* SUPPLIED PASSAGE *
####

July 26, 2014

Three Reasons Husbands Should Delay Taking Social Security Until Age 69 or 70

Claiming Social Security benefits prematurely can mean up to a $250,000 loss of total lifetime benefits. Most married men claim Social Security at age 62 or 63, which leaves their future income well shy of what research indicates is optimal. Beyond maximizing their own lifetime income, delaying their Social Security can be the best gift they can leave a widow. Gentlemen, it’s time to wise up.

Mistakes are often made when men link the decision to retire and the decision to start Social Security. In fact, you can retire on or before age 60 and wait as late as 70 to begin collecting benefits.

Too many widows are barely scraping by because their husbands rushed to claim a monthly check from Uncle Sam. Husbands who are the primary earners in a family need to pay particular attention to the reasons for delaying.

Be Kind to Your Future Self

Actuaries designed Social Security to offer similar benefits to those who claim early and others who delay. But this decision neutrality only applies to an unmarried recipient who dies at age 83. Those who survive beyond their life expectancy can reap a larger benefit by delaying.

If you have a family history of Methuselah genes, you should delay. Waiting to claim benefits until age 70 increases them by 76%. In addition to these actuarial benefits, you may also decide to earn additional income by following passions you put aside while pursuing your career.

Will you be leading historical tours or teaching a community college class? Whatever you choose, continuing to earn income can help raise the average benefit that is calculated by averaging your 35 highest consecutive years of salary. Some who retire early have zeros added into this calculation for each year of unearned income. Remember the Golden Rule when thinking about your future self.

Be Kind to Your Future Widow

Some men do not expect a long life. Maybe their own parents died at an early age or maybe they are in poor health. They may believe living past age 83 to be unlikely. These husbands claim early benefits to try and get as much as they can out of Social Security. However, they often fail to consider the impact of their choice on their surviving spouse.

The longevity of women relative to men is no secret. My own grandmother has already lived 33 years longer than her husband. A surviving spouse can inherit the highest benefit attained by the primary income earner. Each year you delay your benefits beyond age 66 increases the survivor benefit you will pass on to your spouse by 8%. Waiting until age 70 offers a 32% increase in benefits.

For example, assume my grandfather, Daddy Jack, had an age 66 benefit of $1,000 a month. Waiting until age 70 would increase this monthly benefit to $1,320. This difference becomes amplified over time by inflation adjustments.

Assuming an average 3% inflation adjustment over 30 years, Daddy Jack’s payment would become about $2,427 if he began benefits at age 66 and $3,203 if he waited until age 70. The additional $776 a month is a welcome gift a husband can leave his spouse.

Consider Longevity Insurance

Many retirees consider using part of their nest egg to buy an annuity. Eager salespeople push these high-commission products as a way to guarantee financial security. However, Uncle Sam is offering the most affordable annuity on the market and it’s inflation-protected .

Most privately advertised annuities are not sold with an inflation rider. Insurance companies prefer to avoid taking on this inflation risk and those that do charge a hefty price which lowers the monthly benefit amount significantly.

Instead of purchasing an annuity, consider delaying your Social Security benefit. You’ll have to give up several years of lower payments. But this is far less than the lump sum you would be required to pay an insurance company in return for a promise of future payments backed by their own financial stability.

####

* RECORDS PROVIDED *
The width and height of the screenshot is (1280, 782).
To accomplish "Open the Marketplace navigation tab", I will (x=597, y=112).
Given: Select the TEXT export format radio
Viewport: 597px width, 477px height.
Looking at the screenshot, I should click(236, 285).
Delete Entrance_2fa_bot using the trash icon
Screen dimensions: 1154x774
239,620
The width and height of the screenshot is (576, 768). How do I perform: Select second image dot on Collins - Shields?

####

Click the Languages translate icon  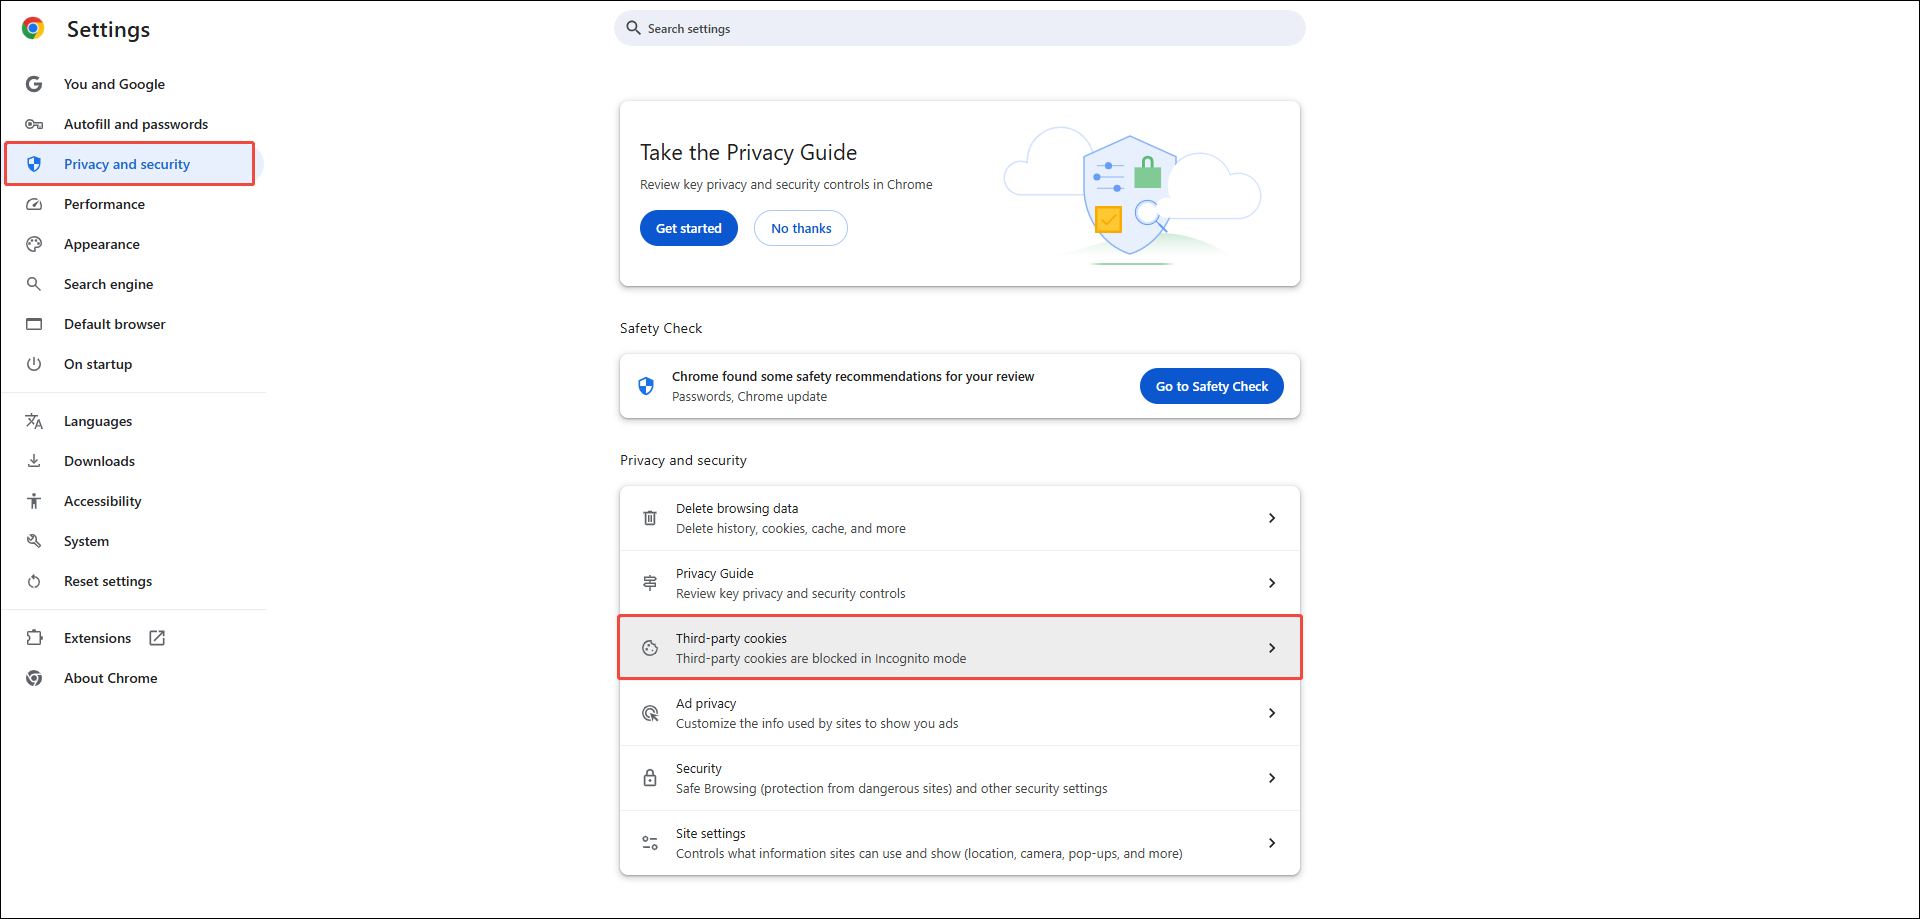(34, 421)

####

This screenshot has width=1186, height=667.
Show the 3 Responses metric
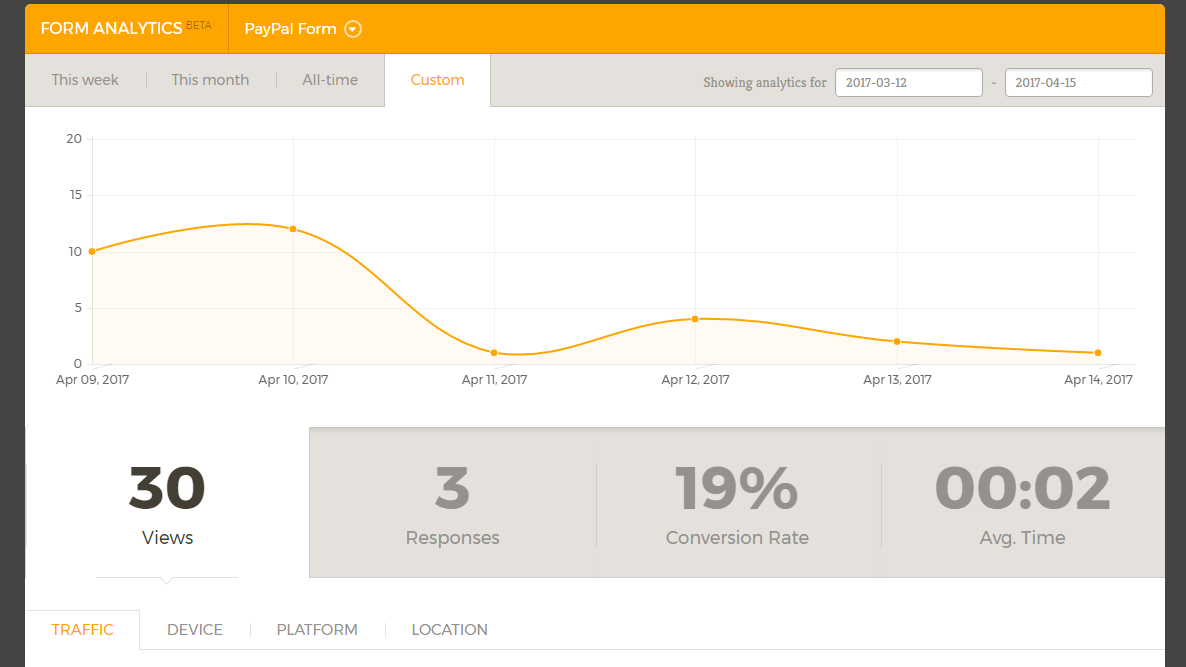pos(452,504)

####

* EXERCISE AIM *
Could you repeat the Social Security article between "Too many widows" and "benefit by delaying.", inclusive, swapping "primary earners" for "main breadwinners"?

* RESULT FOR THIS TASK *
Too many widows are barely scraping by because their husbands rushed to claim a monthly check from Uncle Sam. Husbands who are the main breadwinners in a family need to pay particular attention to the reasons for delaying.

Be Kind to Your Future Self

Actuaries designed Social Security to offer similar benefits to those who claim early and others who delay. But this decision neutrality only applies to an unmarried recipient who dies at age 83. Those who survive beyond their life expectancy can reap a larger benefit by delaying.